*DIRECTION A*:
Quote the entries verbatim, starting at the first line of the entries and continuing through the line that contains "coord(89,836)", with both of those lines included. Omit the pictures from your reproduction.

*TEXT EXCERPT*:
___

In the binary system V404 Cygni, a stream of gas from a star much like the sun flows toward a 10 solar mass black hole. Instead of spiraling toward the black hole, the gas accumulates in an accretion disk around it. Every couple of decades, the disk switches into a state that sends the gas rushing inward, starting a new outburst.

On June 15, just before 2:32 p.m. EDT, a NASA satellite detected a rising tide of high-energy X-rays from the constellation Cygnus. About 10 minutes later, a Japanese experiment on the International Space Station (ISS) also picked up the flare.

The outburst came from V404 Cygni, a binary system located about 8,000 light-years away that contains a black hole. Every couple of decades the black hole fires up in an outburst of high-energy light, becoming an X-ray nova. Until now, it had been slumbering since 1989.

An X-ray nova is a bright, short-lived X-ray source that reaches peak intensity in a few days and then fades out over a period of weeks or months. The outburst occurs when stored gas abruptly rushes toward a neutron star or black hole. By studying the patterns of the X-rays produced, astronomers can determine the kind of object at the heart of the eruption.

Neil Gehrels is the NASA Swift satellite’s principal investigator at NASA’s Goddard Space Flight Center. He said:

Relative to the lifetime of space observatories, these black hole eruptions are quite rare. So when we see one of them flare up, we try to throw everything we have at it, monitoring across the spectrum, from radio waves to gamma rays.

___

*RECORDS FOR THIS EXERCISE*:
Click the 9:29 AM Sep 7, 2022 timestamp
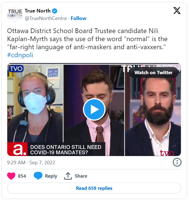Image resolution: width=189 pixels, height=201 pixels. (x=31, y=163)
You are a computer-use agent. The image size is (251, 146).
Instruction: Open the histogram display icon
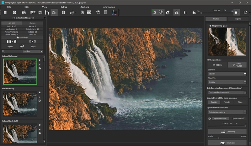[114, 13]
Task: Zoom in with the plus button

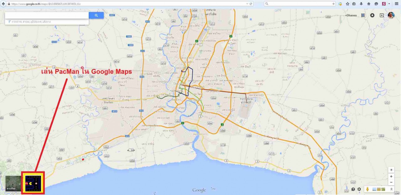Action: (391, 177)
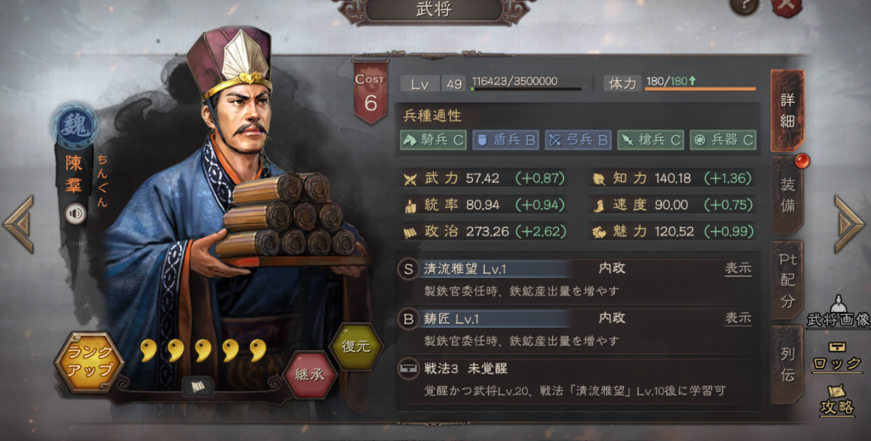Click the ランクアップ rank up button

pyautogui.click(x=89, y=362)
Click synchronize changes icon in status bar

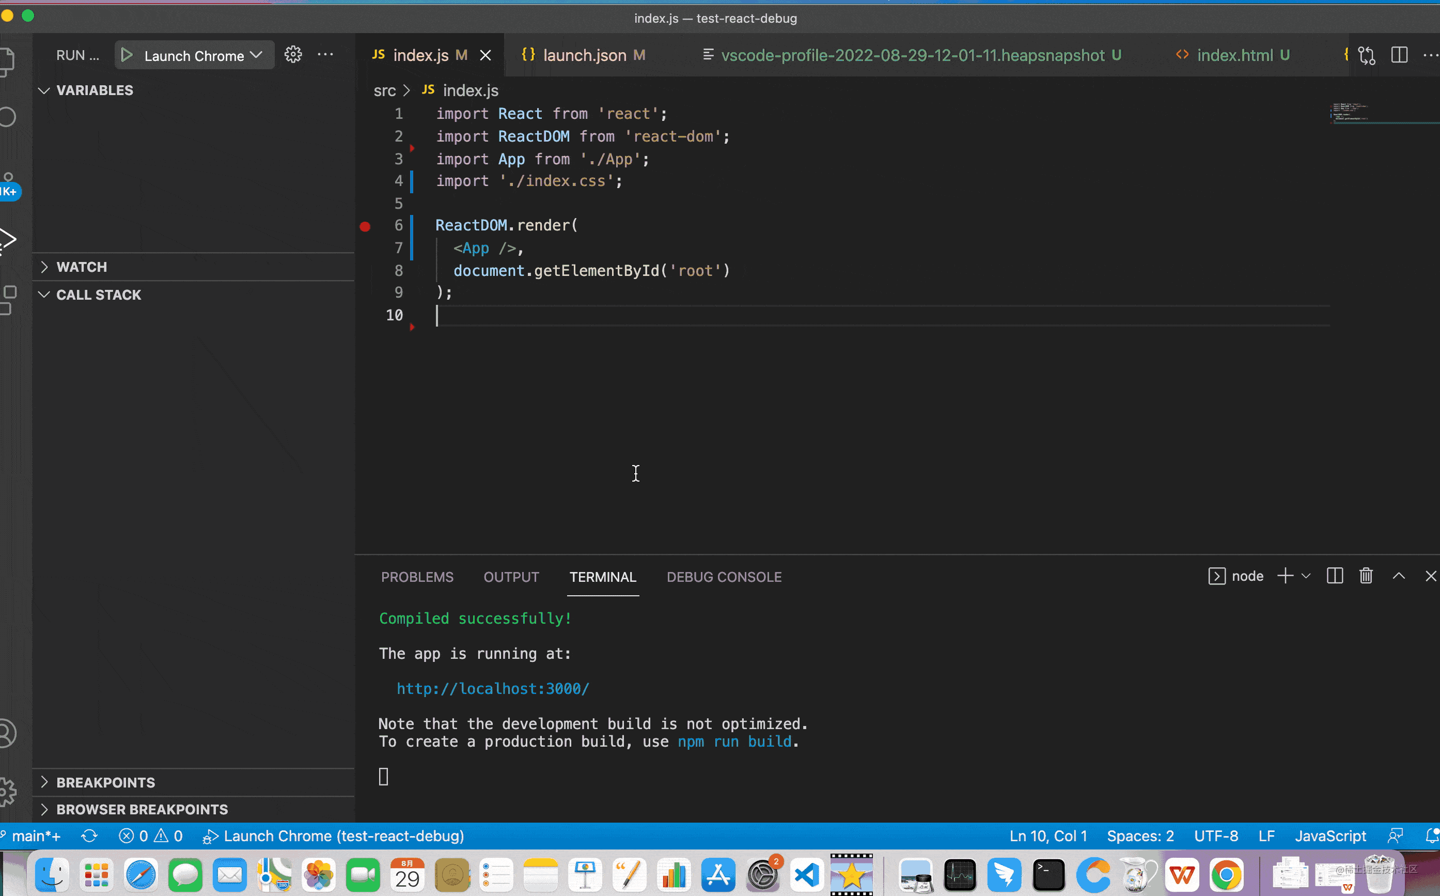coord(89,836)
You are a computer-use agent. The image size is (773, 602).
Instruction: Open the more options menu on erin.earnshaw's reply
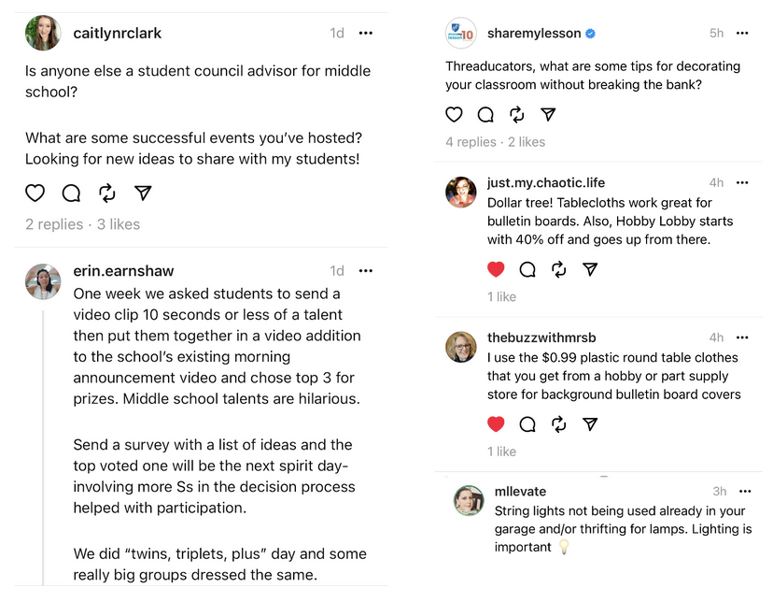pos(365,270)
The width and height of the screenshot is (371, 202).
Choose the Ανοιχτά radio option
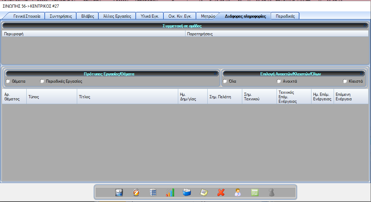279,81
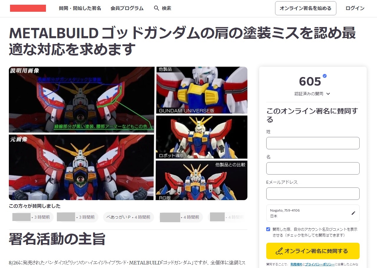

___

*DIRECTION B*:
According to the V404 Cygni excerpt, in what year did the system's black hole last erupt before this outburst?

*TASK OUTPUT A*:
Click the 9:29 AM Sep 7, 2022 timestamp
Image resolution: width=189 pixels, height=201 pixels. (x=31, y=163)
You are a computer-use agent. The image size is (251, 146).
Instruction: Open the histogram display icon
[114, 13]
Task: Zoom in with the plus button

Action: (391, 177)
Click the ランクアップ rank up button

pyautogui.click(x=89, y=362)
Click synchronize changes icon in status bar

coord(89,836)

*TASK OUTPUT B*:
1989